■ WHAT IS REQUIRED
Each line below should be copied exactly as it stands.

■ DATA SECTION
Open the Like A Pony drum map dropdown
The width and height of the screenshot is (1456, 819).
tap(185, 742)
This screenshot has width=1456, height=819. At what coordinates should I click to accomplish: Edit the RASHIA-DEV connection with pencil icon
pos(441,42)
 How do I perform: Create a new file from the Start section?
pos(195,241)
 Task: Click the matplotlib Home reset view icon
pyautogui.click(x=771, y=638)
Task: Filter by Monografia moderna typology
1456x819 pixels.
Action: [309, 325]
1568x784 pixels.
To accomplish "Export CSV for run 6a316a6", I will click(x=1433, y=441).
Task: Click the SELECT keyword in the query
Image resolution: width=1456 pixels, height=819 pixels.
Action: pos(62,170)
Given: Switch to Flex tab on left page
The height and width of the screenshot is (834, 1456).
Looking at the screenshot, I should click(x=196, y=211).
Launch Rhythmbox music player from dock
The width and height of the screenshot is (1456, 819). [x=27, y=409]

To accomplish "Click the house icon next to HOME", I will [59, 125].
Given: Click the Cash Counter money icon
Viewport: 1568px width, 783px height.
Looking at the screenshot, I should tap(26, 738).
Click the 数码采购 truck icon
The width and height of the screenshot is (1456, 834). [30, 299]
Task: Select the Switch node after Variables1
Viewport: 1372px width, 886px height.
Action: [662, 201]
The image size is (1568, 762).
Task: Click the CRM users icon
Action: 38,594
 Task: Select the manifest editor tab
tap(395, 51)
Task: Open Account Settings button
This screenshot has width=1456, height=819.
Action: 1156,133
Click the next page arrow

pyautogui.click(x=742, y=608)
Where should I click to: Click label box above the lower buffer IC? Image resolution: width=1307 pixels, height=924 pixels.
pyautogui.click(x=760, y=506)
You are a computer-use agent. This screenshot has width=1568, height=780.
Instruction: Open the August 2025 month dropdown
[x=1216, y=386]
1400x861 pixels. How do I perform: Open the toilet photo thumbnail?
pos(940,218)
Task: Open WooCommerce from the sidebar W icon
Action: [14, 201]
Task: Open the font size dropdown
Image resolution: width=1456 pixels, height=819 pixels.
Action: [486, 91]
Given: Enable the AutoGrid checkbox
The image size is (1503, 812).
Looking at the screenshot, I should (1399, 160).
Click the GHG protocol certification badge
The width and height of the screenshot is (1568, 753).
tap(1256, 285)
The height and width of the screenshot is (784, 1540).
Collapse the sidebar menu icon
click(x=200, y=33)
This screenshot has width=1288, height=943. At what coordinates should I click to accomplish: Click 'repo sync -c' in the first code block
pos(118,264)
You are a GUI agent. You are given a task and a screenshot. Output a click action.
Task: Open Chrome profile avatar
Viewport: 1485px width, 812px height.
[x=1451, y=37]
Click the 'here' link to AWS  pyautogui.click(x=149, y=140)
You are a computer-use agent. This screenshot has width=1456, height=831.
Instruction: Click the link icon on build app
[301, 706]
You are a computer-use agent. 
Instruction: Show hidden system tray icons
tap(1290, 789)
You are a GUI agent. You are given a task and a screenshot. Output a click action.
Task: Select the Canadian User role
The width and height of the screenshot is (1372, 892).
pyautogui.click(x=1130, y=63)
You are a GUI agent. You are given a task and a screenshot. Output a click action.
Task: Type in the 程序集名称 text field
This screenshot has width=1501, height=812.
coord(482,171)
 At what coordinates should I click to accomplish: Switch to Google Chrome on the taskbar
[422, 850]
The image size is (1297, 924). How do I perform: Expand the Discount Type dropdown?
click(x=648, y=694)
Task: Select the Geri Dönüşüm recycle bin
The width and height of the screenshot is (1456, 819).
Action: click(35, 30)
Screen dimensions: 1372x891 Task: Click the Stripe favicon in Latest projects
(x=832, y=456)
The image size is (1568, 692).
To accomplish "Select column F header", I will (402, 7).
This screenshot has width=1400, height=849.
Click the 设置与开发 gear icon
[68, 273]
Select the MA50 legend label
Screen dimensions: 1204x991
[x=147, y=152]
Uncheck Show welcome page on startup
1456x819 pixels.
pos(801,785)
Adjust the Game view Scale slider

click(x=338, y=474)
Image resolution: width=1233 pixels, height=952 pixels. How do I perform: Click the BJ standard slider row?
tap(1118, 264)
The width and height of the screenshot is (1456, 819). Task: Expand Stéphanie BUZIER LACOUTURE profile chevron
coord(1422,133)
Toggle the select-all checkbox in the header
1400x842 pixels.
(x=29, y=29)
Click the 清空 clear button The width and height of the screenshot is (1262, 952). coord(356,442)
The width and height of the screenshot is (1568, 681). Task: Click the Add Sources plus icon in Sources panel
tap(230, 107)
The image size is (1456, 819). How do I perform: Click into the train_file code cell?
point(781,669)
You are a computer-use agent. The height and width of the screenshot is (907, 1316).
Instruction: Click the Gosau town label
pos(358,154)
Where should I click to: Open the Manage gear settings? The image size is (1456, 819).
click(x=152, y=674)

■ RESPONSE BELOW
Open the Like A Pony drum map dropdown
The width and height of the screenshot is (1456, 819).
tap(185, 742)
This screenshot has width=1456, height=819. At what coordinates should I click to accomplish: Edit the RASHIA-DEV connection with pencil icon
pos(441,42)
 How do I perform: Create a new file from the Start section?
pos(195,241)
 Task: Click the matplotlib Home reset view icon
pyautogui.click(x=771, y=638)
Task: Filter by Monografia moderna typology
1456x819 pixels.
Action: [309, 325]
1568x784 pixels.
To accomplish "Export CSV for run 6a316a6", I will click(x=1433, y=441).
Task: Click the SELECT keyword in the query
Image resolution: width=1456 pixels, height=819 pixels.
Action: pos(62,170)
Given: Switch to Flex tab on left page
The height and width of the screenshot is (834, 1456).
Looking at the screenshot, I should click(x=196, y=211).
Launch Rhythmbox music player from dock
The width and height of the screenshot is (1456, 819). [x=27, y=409]

To accomplish "Click the house icon next to HOME", I will [59, 125].
Given: Click the Cash Counter money icon
Viewport: 1568px width, 783px height.
Looking at the screenshot, I should tap(26, 738).
Click the 数码采购 truck icon
The width and height of the screenshot is (1456, 834). [30, 299]
Task: Select the Switch node after Variables1
Viewport: 1372px width, 886px height.
Action: [662, 201]
The image size is (1568, 762).
Task: Click the CRM users icon
Action: 38,594
 Task: Select the manifest editor tab
tap(395, 51)
Task: Open Account Settings button
This screenshot has width=1456, height=819.
Action: 1156,133
Click the next page arrow

pyautogui.click(x=742, y=608)
Where should I click to: Click label box above the lower buffer IC? Image resolution: width=1307 pixels, height=924 pixels.
pyautogui.click(x=760, y=506)
You are a computer-use agent. This screenshot has width=1568, height=780.
Instruction: Open the August 2025 month dropdown
[x=1216, y=386]
1400x861 pixels. How do I perform: Open the toilet photo thumbnail?
pos(940,218)
Task: Open WooCommerce from the sidebar W icon
Action: [14, 201]
Task: Open the font size dropdown
Image resolution: width=1456 pixels, height=819 pixels.
Action: [486, 91]
Given: Enable the AutoGrid checkbox
The image size is (1503, 812).
Looking at the screenshot, I should (1399, 160).
Click the GHG protocol certification badge
The width and height of the screenshot is (1568, 753).
tap(1256, 285)
The height and width of the screenshot is (784, 1540).
Collapse the sidebar menu icon
click(x=200, y=33)
This screenshot has width=1288, height=943. At what coordinates should I click to accomplish: Click 'repo sync -c' in the first code block
pos(118,264)
You are a GUI agent. You are given a task and a screenshot. Output a click action.
Task: Open Chrome profile avatar
Viewport: 1485px width, 812px height.
[x=1451, y=37]
Click the 'here' link to AWS  pyautogui.click(x=149, y=140)
You are a computer-use agent. This screenshot has width=1456, height=831.
Instruction: Click the link icon on build app
[301, 706]
You are a computer-use agent. 
Instruction: Show hidden system tray icons
tap(1290, 789)
You are a GUI agent. You are given a task and a screenshot. Output a click action.
Task: Select the Canadian User role
The width and height of the screenshot is (1372, 892).
pyautogui.click(x=1130, y=63)
You are a GUI agent. You are given a task and a screenshot. Output a click action.
Task: Type in the 程序集名称 text field
This screenshot has width=1501, height=812.
coord(482,171)
 At what coordinates should I click to accomplish: Switch to Google Chrome on the taskbar
[422, 850]
The image size is (1297, 924). How do I perform: Expand the Discount Type dropdown?
click(x=648, y=694)
Task: Select the Geri Dönüşüm recycle bin
The width and height of the screenshot is (1456, 819).
Action: click(35, 30)
Screen dimensions: 1372x891 Task: Click the Stripe favicon in Latest projects
(x=832, y=456)
The image size is (1568, 692).
To accomplish "Select column F header", I will (402, 7).
This screenshot has width=1400, height=849.
Click the 设置与开发 gear icon
[68, 273]
Select the MA50 legend label
Screen dimensions: 1204x991
[x=147, y=152]
Uncheck Show welcome page on startup
1456x819 pixels.
pos(801,785)
Adjust the Game view Scale slider

click(x=338, y=474)
Image resolution: width=1233 pixels, height=952 pixels. How do I perform: Click the BJ standard slider row?
tap(1118, 264)
The width and height of the screenshot is (1456, 819). Task: Expand Stéphanie BUZIER LACOUTURE profile chevron
coord(1422,133)
Toggle the select-all checkbox in the header
1400x842 pixels.
(x=29, y=29)
Click the 清空 clear button The width and height of the screenshot is (1262, 952). coord(356,442)
The width and height of the screenshot is (1568, 681). Task: Click the Add Sources plus icon in Sources panel
tap(230, 107)
The image size is (1456, 819). How do I perform: Click into the train_file code cell?
point(781,669)
You are a computer-use agent. The height and width of the screenshot is (907, 1316).
Instruction: Click the Gosau town label
pos(358,154)
Where should I click to: Open the Manage gear settings? The image size is (1456, 819).
click(x=152, y=674)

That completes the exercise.